Такой уникальный психоаналитический разбор самого себя православный человек едва ли где-то встречал у церковных писателей, если разве только в ранних трудах Блаженного Августина. Пугающая и местами дерзкая правда — нет, не о будущем исповеднике веры протоиерее Валентине, — а о темном двойнике любой личности, о мотивах падшего человека, избравшего путь веры, заставляет и читателя задуматься: а не применимо ли нечто похожее и ко мне?

«Я скоро заметил, что порок только тогда и возмущает меня, когда вижу, как он совершается, то есть когда он в ком-нибудь другом. И совершенно то же самое, что я безо всякого внутреннего протеста позволял самому себе, совершенное кем-нибудь другим, приводило меня в бешенство. Обличать благородно, с пламенным негодованием — моя стихия. Ну кому могло бы прийти в голову, что такой моралист, с такими страстными порывами к добру, — нравственный урод!»
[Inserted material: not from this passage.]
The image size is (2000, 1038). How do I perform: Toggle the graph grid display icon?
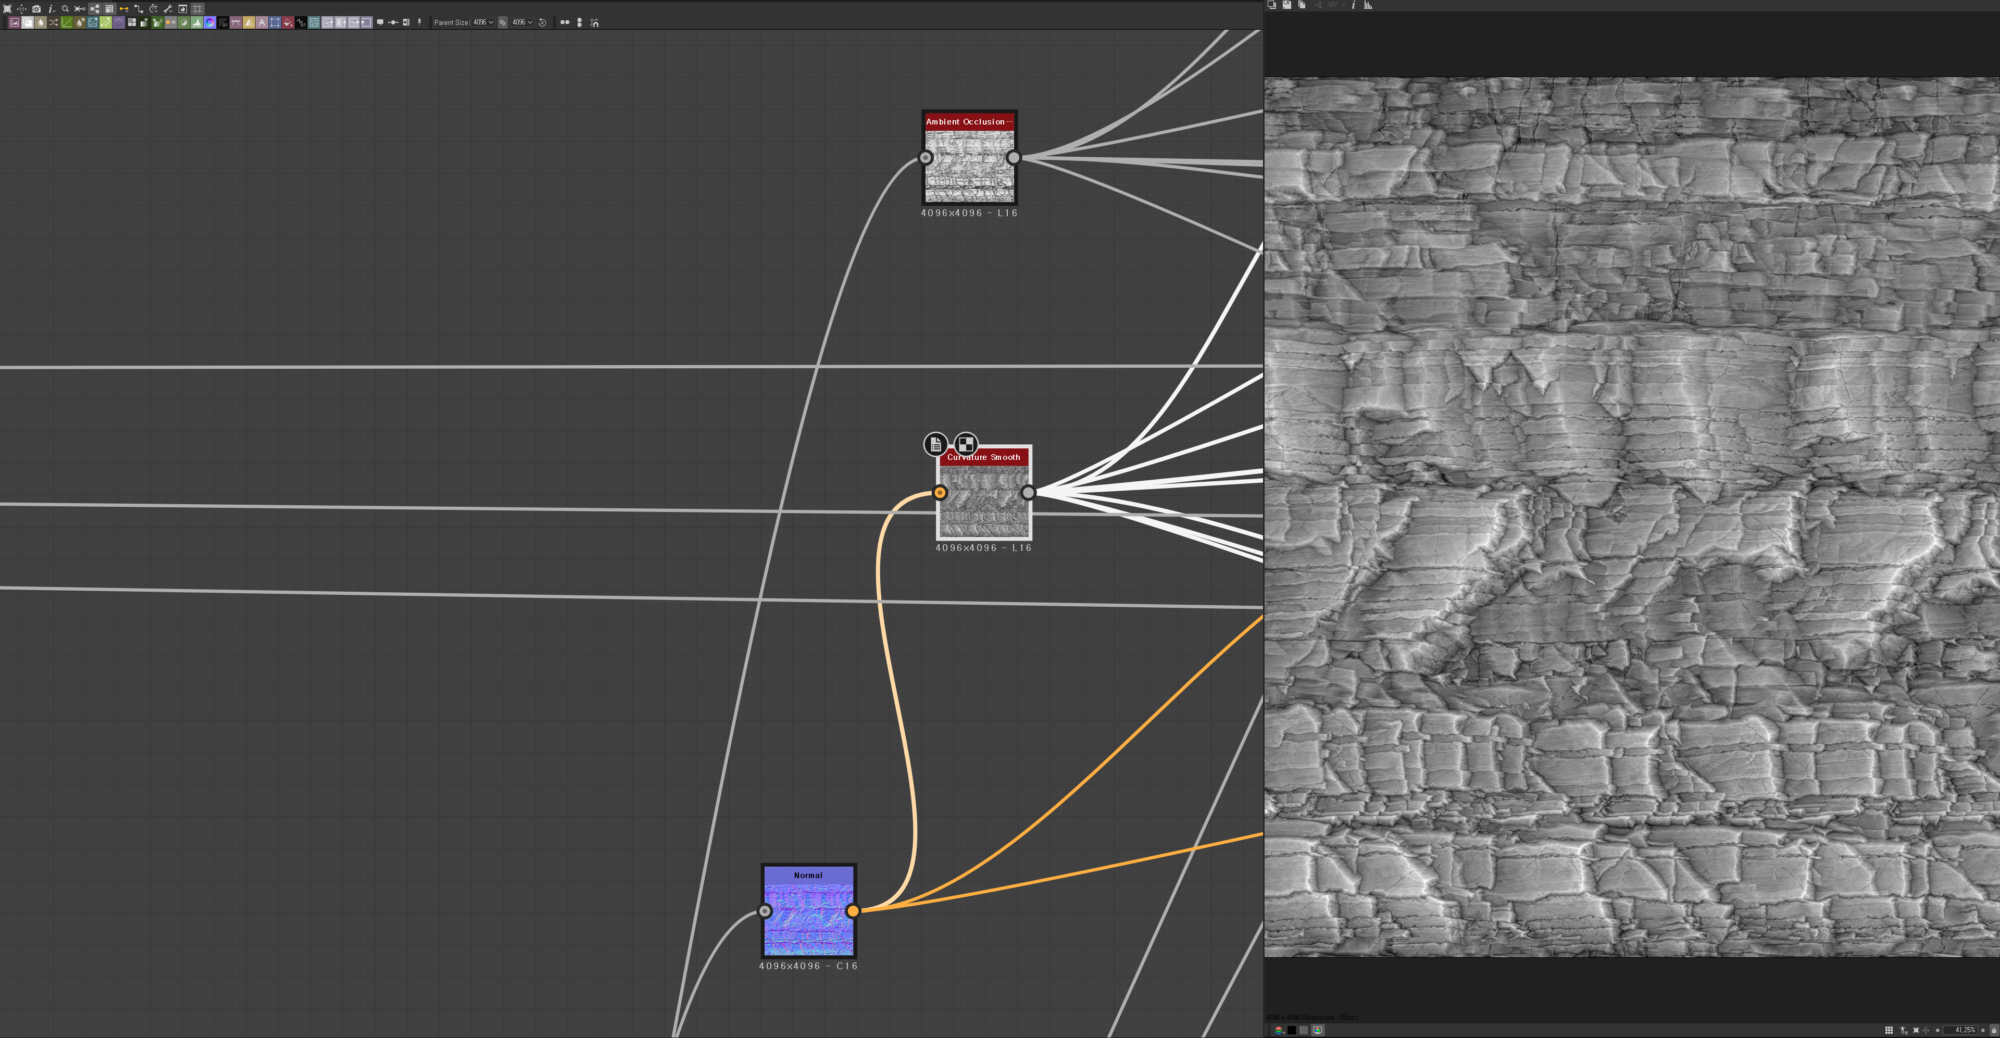(197, 8)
Страх смерти? Зависть? Тяга к учительству и морализаторству? Чувство мести? Выходит, вот какими неприглядными могут быть двигатели верующего человека в сторону религии… К счастью, выдающийся мыслитель и будущий заботливый пастырь протоиерей Валентин Свенцицкий пережил этот внутренний кризис, в лице своего будущего духовника и наставника увидел лик Христов и впоследствии сумел отделить свои психологические тяготы от веры в Живого Бога.

Думаю, что путь веры — это труд над собой не только по очищению формы, по внешним стараниям и делам, но прежде всего — ревизия содержания нашей веры, всего того наносного, налипшего и паразитирующего на ней.

Это работа по сохранению в себе главного — любви к Богу, доверия Ему, стремления исполнять Его заповеди. И если будет это в центре, то все остальное, хочется верить, приложится.